What next? 24hrs post attack
Your IT department will advise on the best way to ensure any patches, software fixes or updates are applied in a safe manner. Whilst this insight is essential, below are our recommended steps to include alongside IT as part of your 24 hour response plan.
- Mobilise crisis management team with support from communications and legal advisers, as appropriate
- Record the date and time when the breach was discovered, as well as the current date and time when response efforts begin, i.e. when someone on the response team is alerted to the breach
- Alert and activate everyone on the response team, including external resources, to begin executing your incident response plan
- Secure the IT systems affected by the cyber-attack to help preserve evidence
- Stop additional data loss. Take affected equipment offline but do not turn them off or start probing into the computer until your forensics team arrives
- Document everything known thus far about the attack
- Interview those involved in discovering the breach and anyone else who may know about it. Document your investigation
- Review protocols regarding disseminating information about the breach for everyone involved in this early stage
- Assess priorities and risks based on what you know about the breach
- Bring in your forensics team to begin an in-depth investigation
- Protect your reputation with an internal and external communications strategy, supported as necessary by crisis communications specialists and/or reputation lawyers
- Report to police, if/when considered appropriate
- Notify regulators, if needed, after consulting with legal counsel and upper management
- Notify insurance broker(s) to ensure compliance with policy terms
If you are hit by a cyber-attack you may be tempted to pay the ransom. Often the ransom demands are set at a low level, around €300. This is to make it less expensive to pay the ransom than it would be to pay for outside IT consultants to fix the problem.
There are a few reasons why you should think twice before paying any ransom:
- Quite often cyber-attacks are a form of advertisement for hackers to show off their abilities and be hired to undertake more damaging attacks;
- Hackers communicate with each other in chat rooms and the so called 'dark web' and share information about vulnerabilities.
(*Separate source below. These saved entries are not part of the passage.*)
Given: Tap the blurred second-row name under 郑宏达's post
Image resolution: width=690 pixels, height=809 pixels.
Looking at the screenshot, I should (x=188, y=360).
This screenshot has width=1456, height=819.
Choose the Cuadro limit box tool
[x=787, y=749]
If you pay a ransom for one cyber-attack, you may leave your organisation open to further attacks by other hackers; and
- If your company is in a regulated industry you may have to report any security breach to regulators, so paying a ransom may instigate further regulatory scrutiny.
Your businesses reputation
This attack and Mays 'wannacry' attack focussed on encrypting the data where it is located and then unlocking it once the ransom is paid, rather than any loss of data. While nothing will make an organisation entirely invulnerable to attack, the above steps when deployed together may be the difference between staying switched-on or being forced to go dark when a crisis hits.